BP plc (LON:BP)’s (NYSE:BP) natural gas marketing and trading unit in Mexico, BP Energia Mexico, has started to supply about 200,000 million British Thermal Units per day (mmbtu/d) in eight states in the country.
The customers range from industrial users, local distribution companies and independent power producers in Mexican states of Nuevo Leon, Coahuila, San Luis Potosi, Veracruz, Mexico State, Guanajuato, Tamaulipas and Queretaro. This arrangement makes the oil giant one of the first private companies to deliver natural gas locally under the country’s energy restructuring program.
Earlier this year, CENAGAS, Mexico’s national center for natural gas control, had awarded pipeline transportation rights at an auction to BP. The company began delivering immediately. Besides agreements with other transporters and local distribution companies, BP has also inked a firm transport agreement with CENAGAS, to provide package deals for delivery of natural gas.
BP’s presence in Mexico dates back over five decades, when it began with marketing and distribution of Castrol. BP participated in the country’s first tender for deepwater licenses in December 2016, where it won interests in two exploration blocks in Cuenca Salina in the Southeast Basin.

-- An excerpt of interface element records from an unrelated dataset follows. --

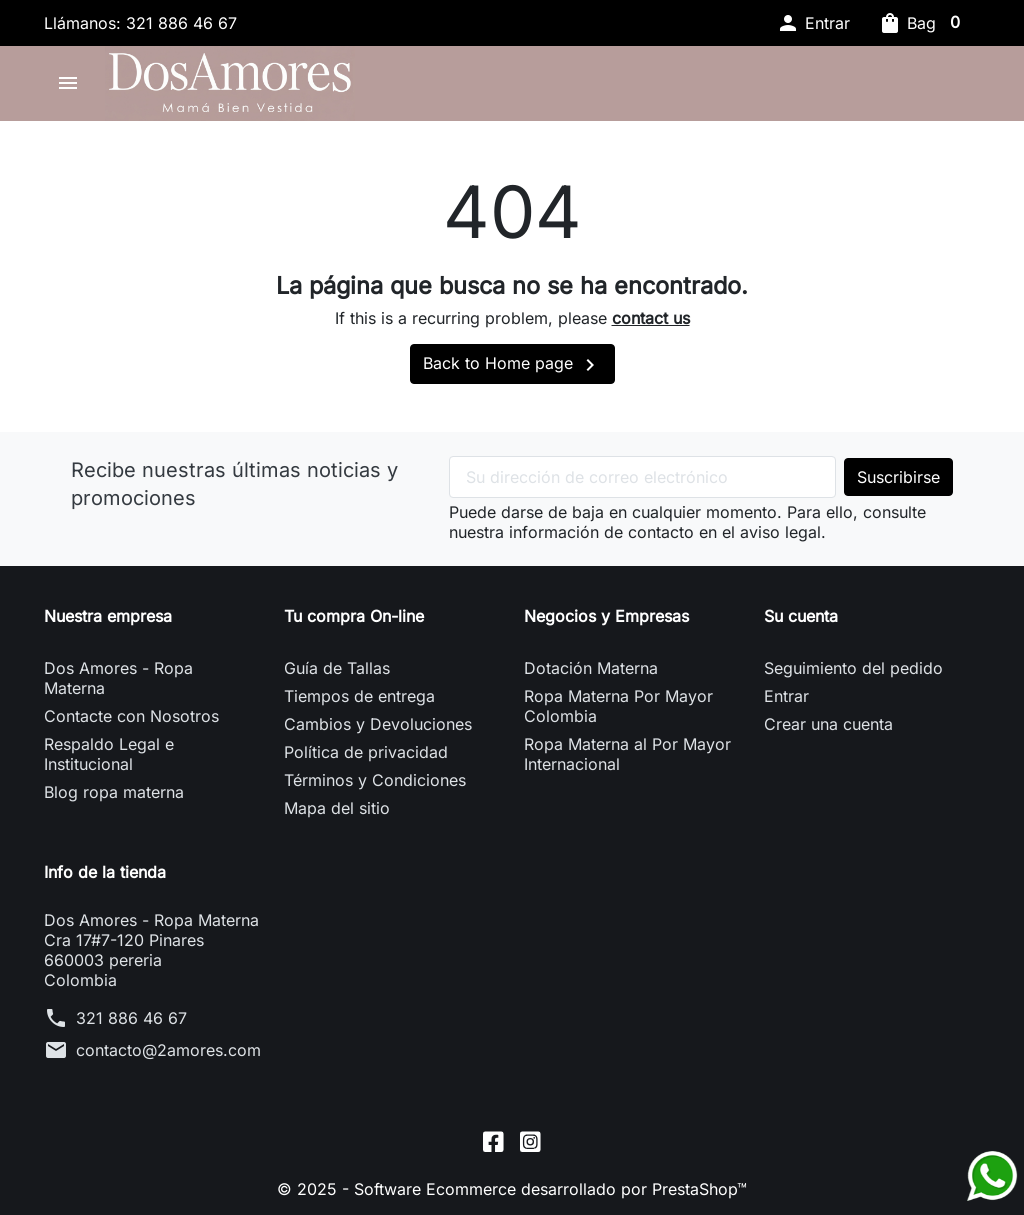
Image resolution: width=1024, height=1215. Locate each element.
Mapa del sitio (337, 808)
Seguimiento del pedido (853, 668)
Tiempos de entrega (359, 696)
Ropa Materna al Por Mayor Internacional (627, 754)
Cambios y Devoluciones (378, 724)
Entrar (786, 696)
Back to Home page (512, 365)
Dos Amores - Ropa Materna (118, 678)
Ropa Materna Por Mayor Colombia (618, 706)
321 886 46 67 (131, 1018)
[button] (813, 23)
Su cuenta (801, 616)
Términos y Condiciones (375, 780)
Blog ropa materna (114, 792)
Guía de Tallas (337, 668)
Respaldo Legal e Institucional (109, 754)
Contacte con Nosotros (131, 716)
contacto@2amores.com (168, 1050)
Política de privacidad (366, 752)
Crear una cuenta (828, 724)
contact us (651, 318)
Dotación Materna (591, 668)
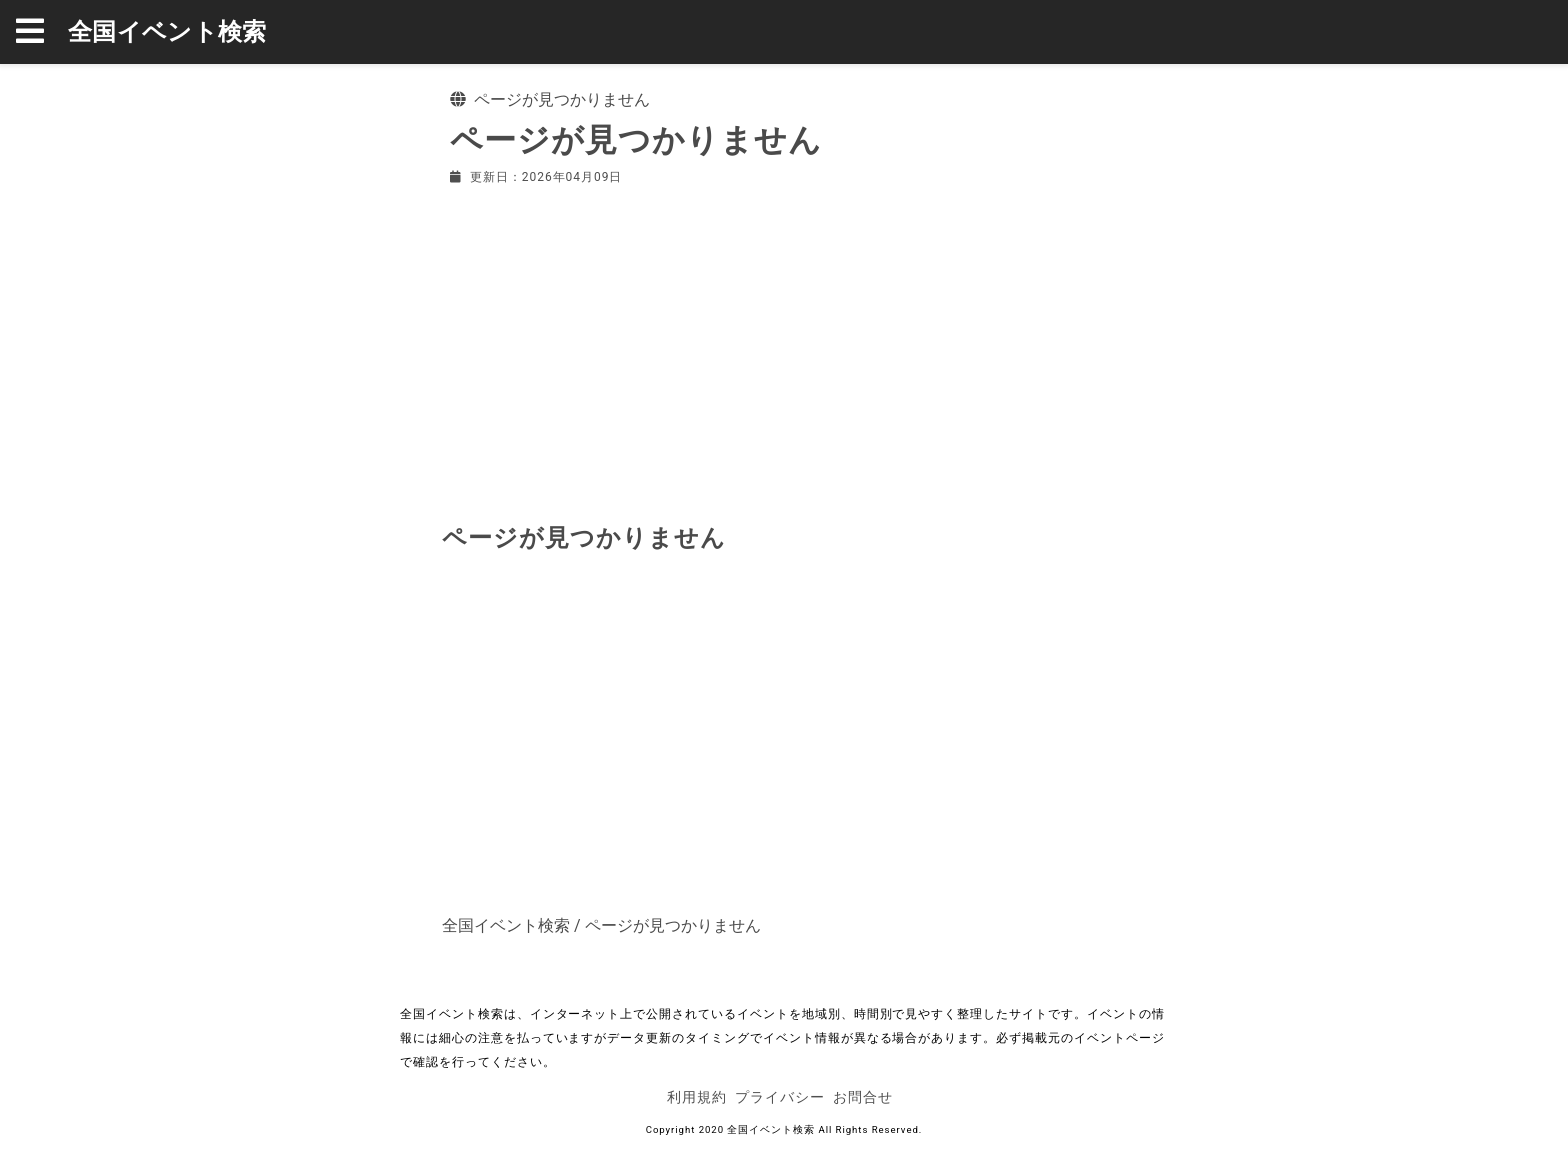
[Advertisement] (784, 350)
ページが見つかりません (673, 925)
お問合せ (863, 1097)
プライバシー (780, 1097)
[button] (42, 32)
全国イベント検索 (167, 32)
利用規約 (697, 1097)
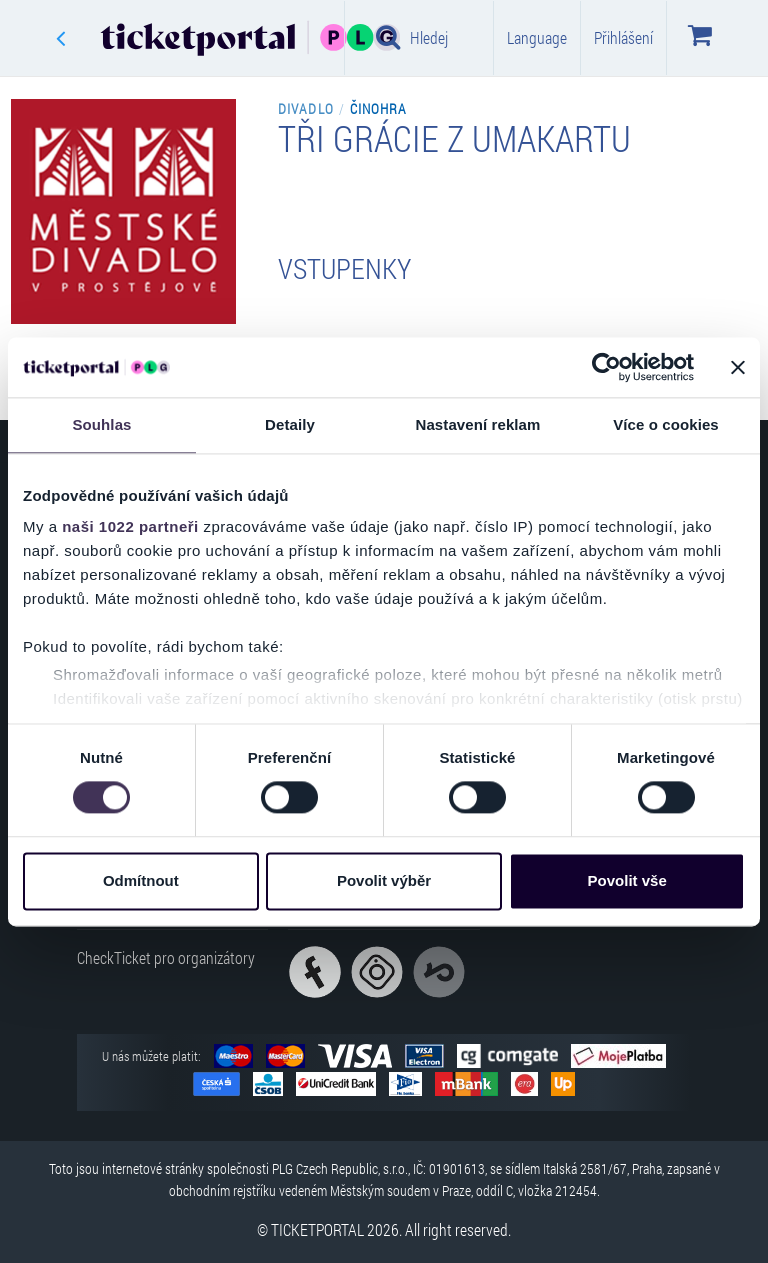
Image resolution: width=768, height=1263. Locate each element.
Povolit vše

Thereafter in March, BP opened its first fuels retail site in Mexico and proposes to open about 1,500 sites across the country over the next five years. Other oil and gas companies operational in Mexico include Tesoro Corporation (NYSE:ANDV) TSO and Royal Dutch Shell (LON:RDSa) plc RDS.A.
Recently, BP along with its co-venturers inked a modified and restated Azeri-Chirag-Deepwater Gunashli (ACG) field production sharing agreement (PSA), which extended the production sharing deal for the country’s massive ACG oilfields until 2049. The current deal was slated to end in 2024. The co-ventures included Chevron Corp (NYSE:CVX), Statoil (OL:STL) ASA (STO) ExxonMobil Corp (NYSE:XOM) , among others.
These agreements are a result of BP’s appraisal of its exploration portfolio where it reiterated that it is refocusing growth in natural gas and advantaged oil in regions where the company presently functions. It is also seeking for prospects to develop new production regions while abandoning less competitive exploration prospects. These initiatives will likely support the company with growing and sustainable free cashflows, which it can distribute among its shareholders.